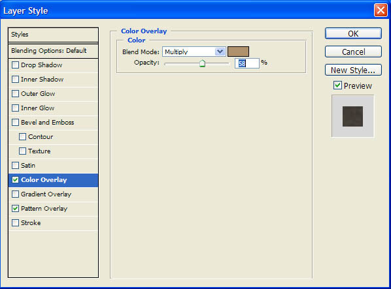
Task: Confirm the dialog with OK
Action: point(353,33)
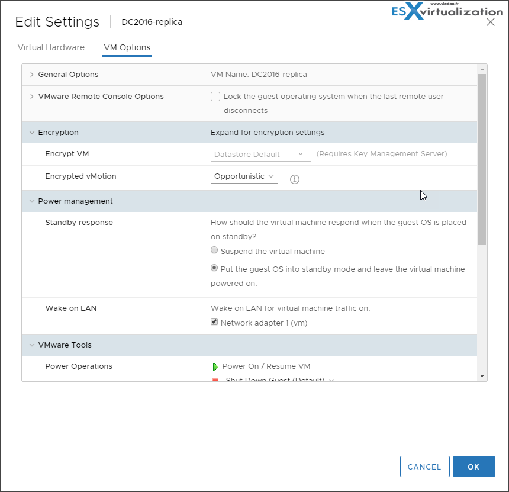Click the red Shut Down Guest icon

point(215,380)
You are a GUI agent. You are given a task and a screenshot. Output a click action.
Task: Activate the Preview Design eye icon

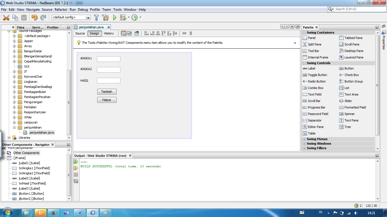[x=137, y=33]
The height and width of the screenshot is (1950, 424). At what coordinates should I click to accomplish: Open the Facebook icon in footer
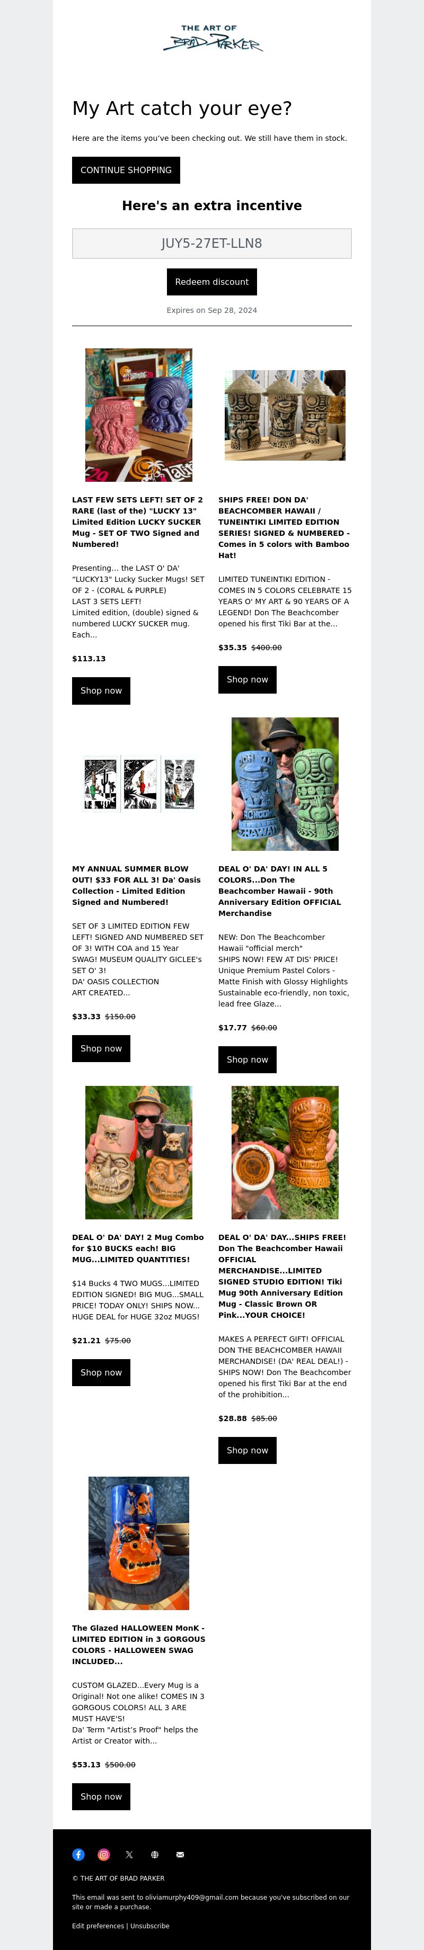[79, 1854]
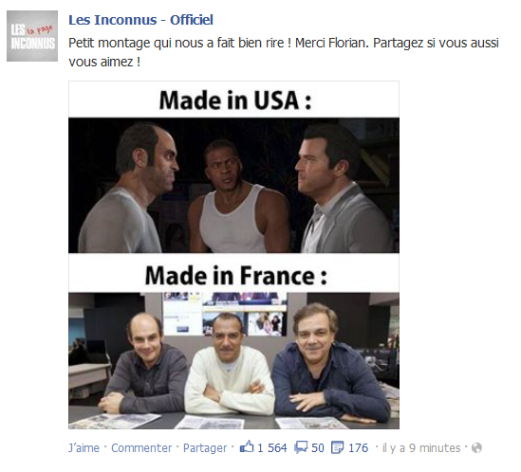Viewport: 521px width, 472px height.
Task: Click the "il y a 9 minutes" timestamp
Action: pos(421,447)
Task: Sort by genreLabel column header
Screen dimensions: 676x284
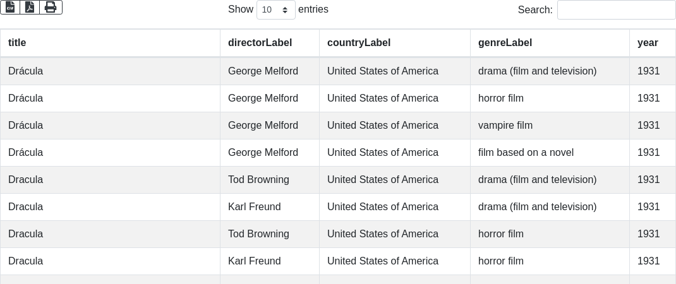Action: (505, 43)
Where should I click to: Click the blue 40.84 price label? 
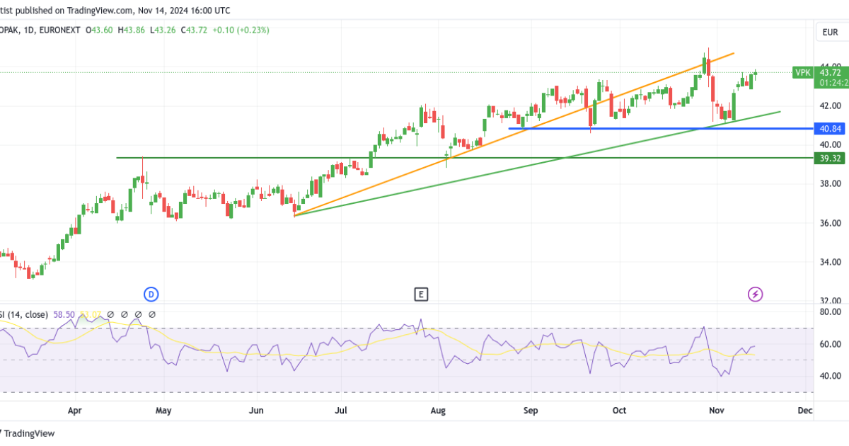[829, 129]
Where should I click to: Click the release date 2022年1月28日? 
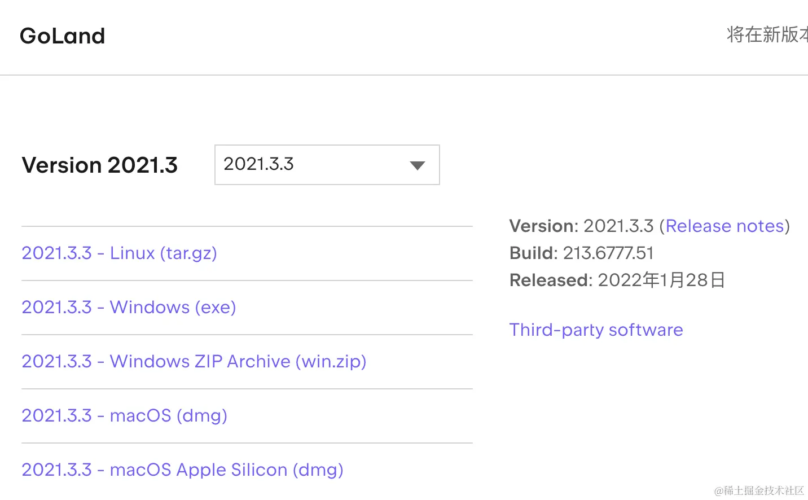click(661, 280)
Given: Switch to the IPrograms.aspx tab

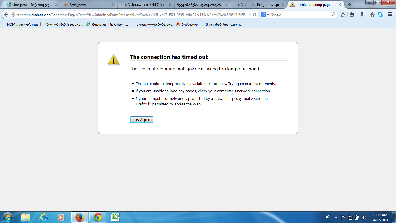Looking at the screenshot, I should [256, 5].
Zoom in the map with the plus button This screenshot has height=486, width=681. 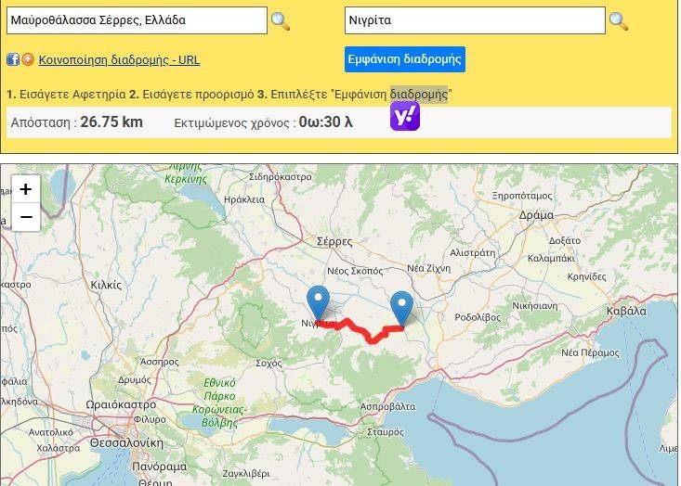tap(25, 189)
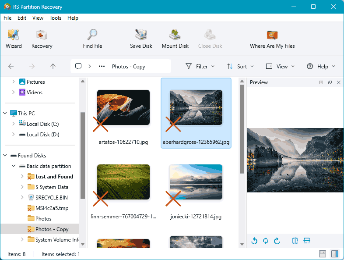Click the Mount Disk icon

click(175, 39)
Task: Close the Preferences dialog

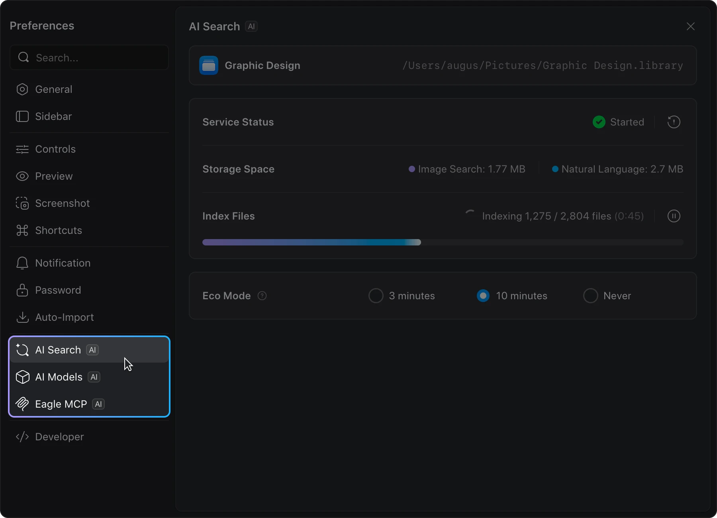Action: (x=691, y=26)
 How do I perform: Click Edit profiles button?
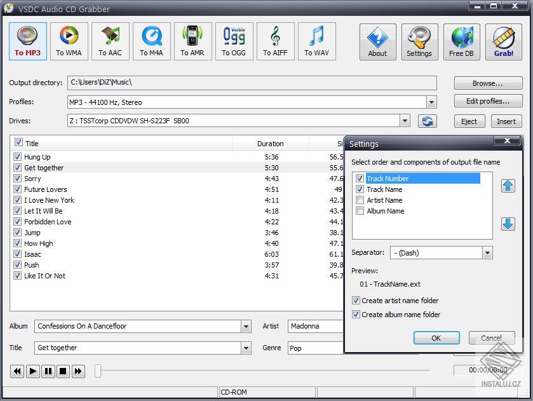click(487, 102)
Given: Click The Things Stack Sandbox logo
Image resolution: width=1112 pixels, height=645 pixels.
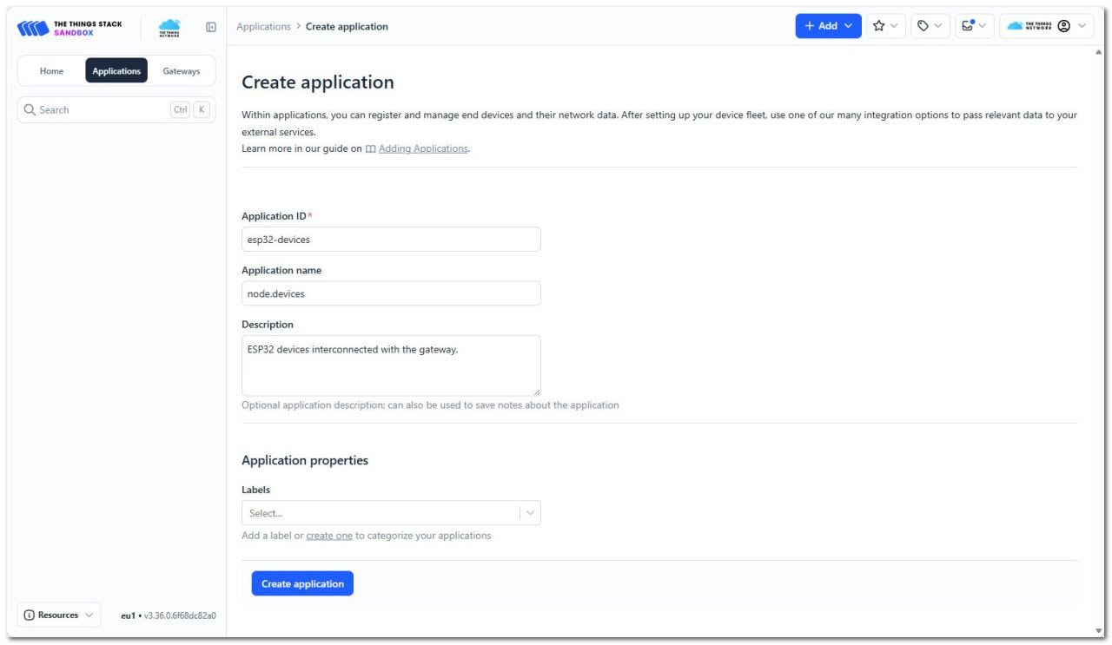Looking at the screenshot, I should pos(70,28).
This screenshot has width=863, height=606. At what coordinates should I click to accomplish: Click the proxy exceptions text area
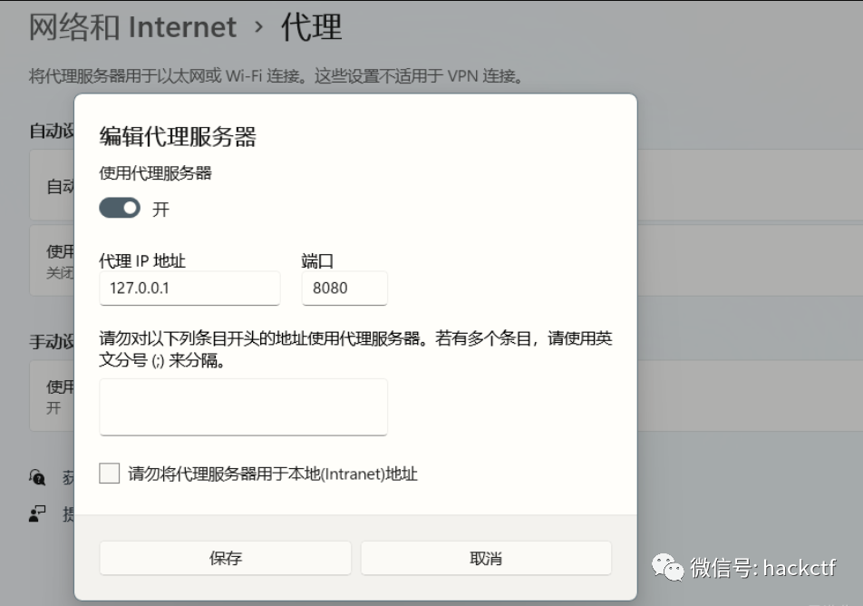point(242,406)
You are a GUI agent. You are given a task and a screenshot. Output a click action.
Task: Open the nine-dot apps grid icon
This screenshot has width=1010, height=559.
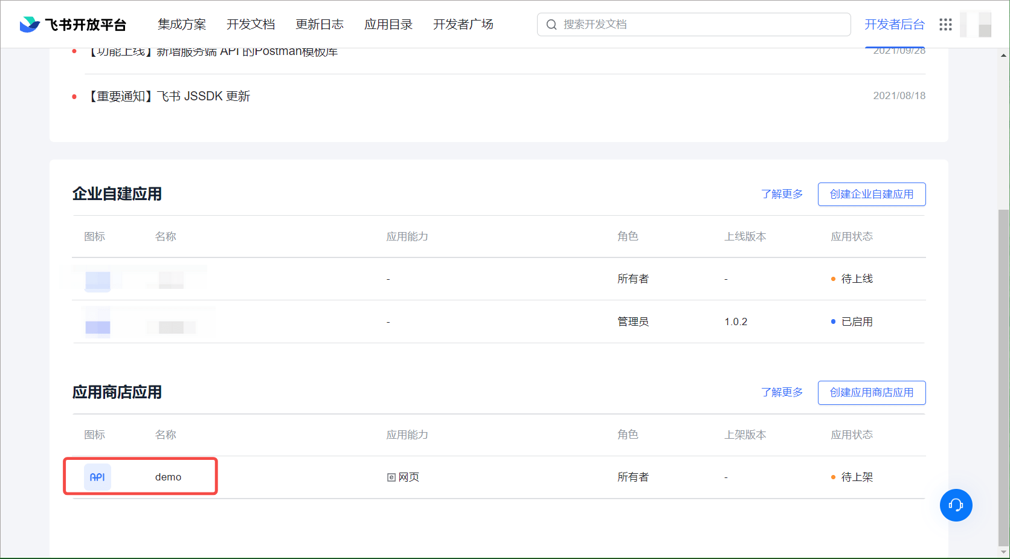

+++

The problem: Please print exactly the lines from the one holding "Image resolution: width=1112" through the final line of the data above, including both, and skip all pictures.

Output of the exercise:
Image resolution: width=1112 pixels, height=645 pixels.
Looking at the screenshot, I should pos(70,28).
This screenshot has width=863, height=606. At what coordinates should I click to accomplish: Click the proxy exceptions text area
point(242,406)
You are a GUI agent. You are given a task and a screenshot. Output a click action.
Task: Open the nine-dot apps grid icon
This screenshot has width=1010, height=559.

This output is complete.